Per quanto riguarda gli interessi di mora, previsti dall’art.30 del D.P.R.602/73, che sono gli interessi per ritardato pagamento, che scadono il 60° giorno successivo alla notifica della cartella e con decorrenza retroattiva al giorno di notificazione, il loro criterio di calcolo è indicato nella stessa cartella.

Si legge, infatti nelle note a pag. 1 di tutti gli atti successivi alla cartella esattoriale: “ importo calcolato alla data del …….”, ossia alla data della stampa dell’atto impugnato , inoltre si legge: “ A tale somma dovranno essere aggiunti gli ulteriori interessi di mora di cui all’art. 30 del decreto del Presidente della Repubblica 29 settembre 1973, n.602, maturati fino alla data di effettivo pagamento…..”. I dettagli di questi richiami espressi, sono indicati dal modello approvato per ogni singolo atto della riscossione, con il decreto ministeriale di riferimento. 

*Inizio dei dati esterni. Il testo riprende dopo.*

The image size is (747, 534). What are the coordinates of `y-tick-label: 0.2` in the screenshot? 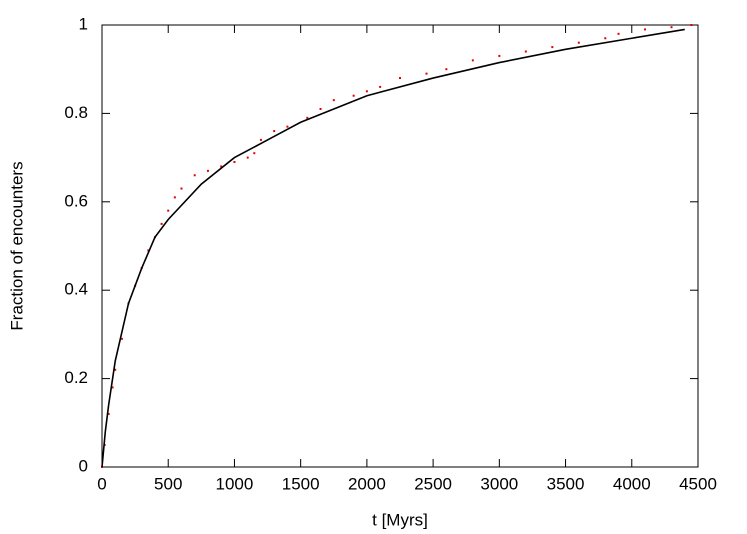 It's located at (76, 378).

Quanto al modello ministeriale tipico della cartella esattoriale, atto presupposto a tutti gli atti esattoriali, esso è disciplinato dai decreti dirigenziali dell’Amministrazione Finanziaria, emanati tempo per tempo e che regolamentano il contenuto minimo della cartella esattoriale, per espresso richiamo dell’art.25 del d.p.r. 602/73, nella sezione intitolata "informazioni utili". In tale sezione, essi  prevedono la spiegazione di tutte le voci aggiuntive presenti nella cartella, tra cui anche gli interessi di mora in caso di ritardato pagamento, richiamando appositamente l'atto normativo che viene emanato dal MEF in relazione al tasso di interessi vigente, anno per anno, in forza dell'art. 30 del D.P.R.602/73. Quindi si tratta di una motivazione presente nella cartella, quella relativa al calcolo degli interessi, cui l’intimazione di pagamento rimanda “per relationem”.

La doglianza del calcolo degli interessi, altro non è, infatti, che una doglianza su un presunto vizio di motivazione che urta con il contenuto minimo della cartella, che è un atto a contenuto vincolato in merito ai requisiti di forma e di motivazione.

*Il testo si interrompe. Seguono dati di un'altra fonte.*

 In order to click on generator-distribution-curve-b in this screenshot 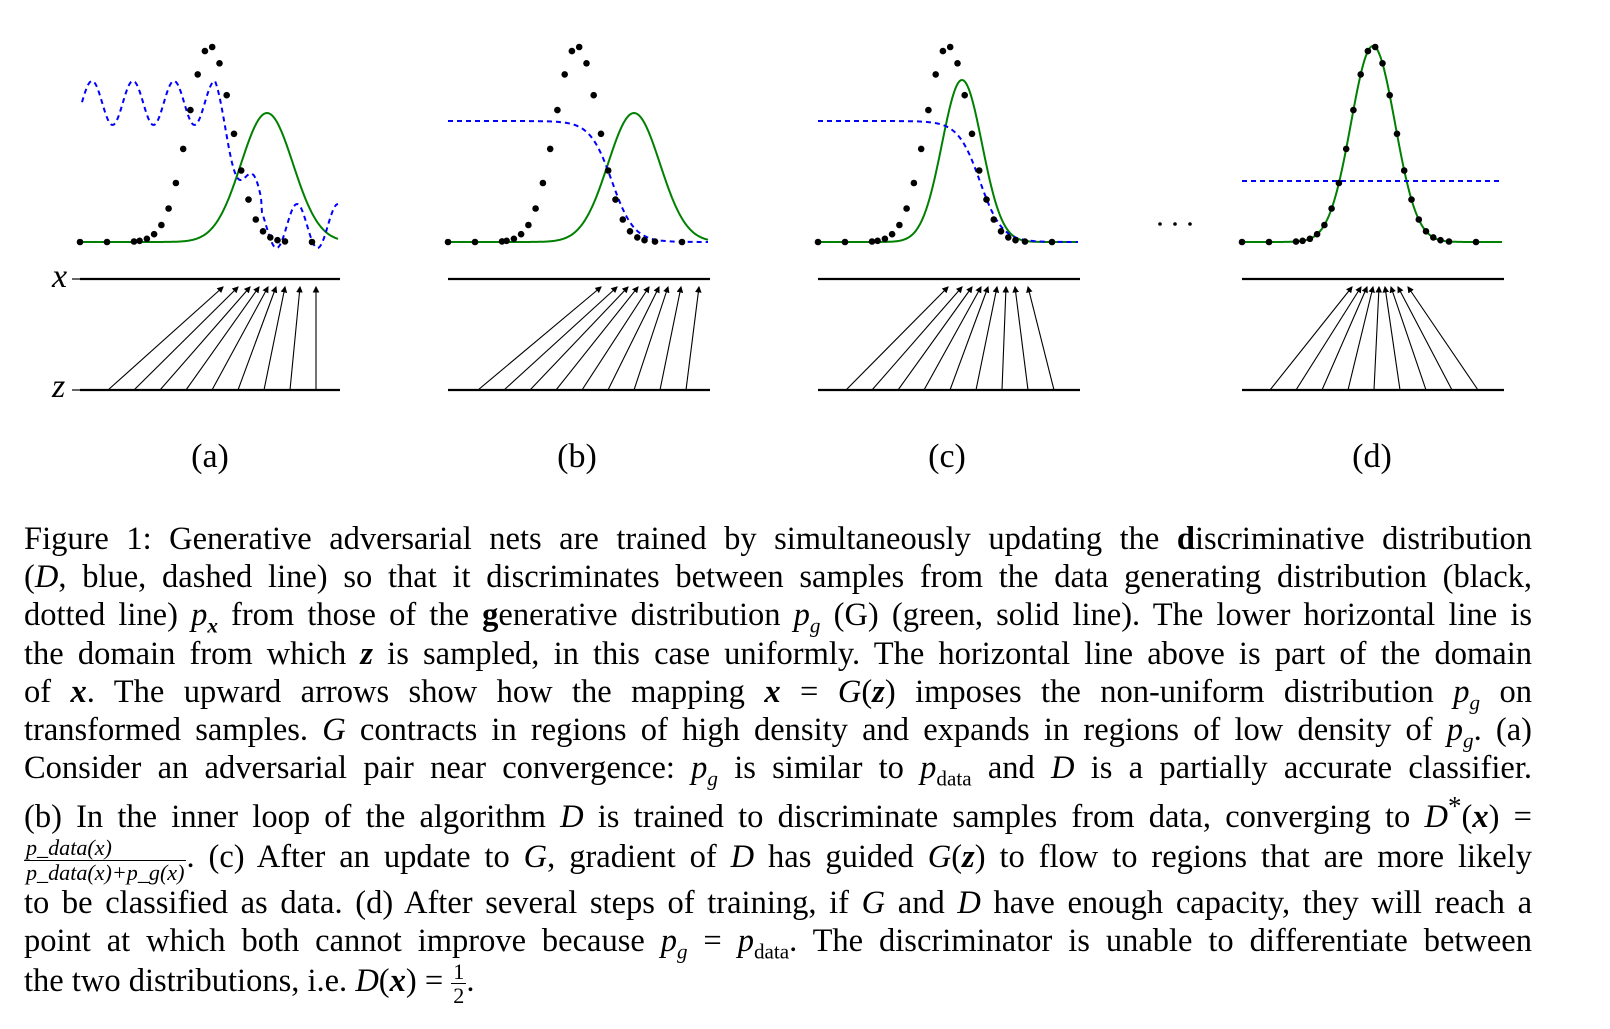, I will do `click(578, 177)`.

Trova, quindi, applicazione, l'art. 21 octies della legge 241/90, che riguardo all'annullabilità del provvedimento amministrativo, dispone che: è annullabile il provvedimento adottato in violazione di legge o viziato da eccesso di potere o da incompetenza, ed al 2°comma, segna il perimetro dell’annullabilità entro il quale può spaziare il giudice riguardo ad un provvedimento a contenuto vincolato adottato in violazione di norme sul procedimento o sulla forma degli atti, ossia, “qualora, per la natura vincolata del provvedimento, sia palese che il suo contenuto dispositivo non avrebbe potuto essere diverso da quello in concreto adottato.”

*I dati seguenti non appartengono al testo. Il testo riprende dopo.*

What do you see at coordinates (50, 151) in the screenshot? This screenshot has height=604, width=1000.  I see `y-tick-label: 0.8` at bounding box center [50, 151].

Ne consegue che il ricorrente che contesti la natura criptica degli interessi applicati al ritardato pagamento o alla ritardata iscrizione a ruolo, non potrà limitarsi alla contestazione generica, invocando l’inversione dell’onere della prova di cui all’art. 2967 c.c., ma dovrà dimostrare che il calcolo in concreto adottato sia diverso ed erroneo rispetto al calcolo che ne sarebbe derivato, applicando correttamente la normativa di riferimento richiamata negli atti impugnati. Solo dopo la dimostrazione circostanziata del ricorrente, spetta all’amministrazione dimostrare che il contenuto del provvedimento non avrebbe potuto essere diverso da quello in concreto adottato e, quindi l’esattezza del calcolo.

Infatti, non può essere modificato il contenuto vincolato della cartella, determinato per legge. In definitiva, il ricorrente che lamenta un erroneo calcolo degli interessi, limitandosi alla contestazione generica sul contenuto criptico degli stessi , ma senza contestare attraverso un calcolo diverso la difformità tra gli interessi determinati dall’Amministrazione Finanziaria o dall’Agente della Riscossione e, senza nulla argomentare circa un eventuale calcolo rettificato in correzione rispetto al calcolo effettuato dall’ufficio, non potrà pretendere l’inversione dell’onere della prova, con il rischio che la genericità della contestazione determini l’inammissibilità della motivazione sostenuta, in applicazione del brocardo “ iudex alligata et probata iudicare debet”, che trova applicazione rigorosa nel processo tributario in virtù della disposizione dell’art.7 del D.lgs.546/92 e per la natura prettamente documentale del giudizio tributario.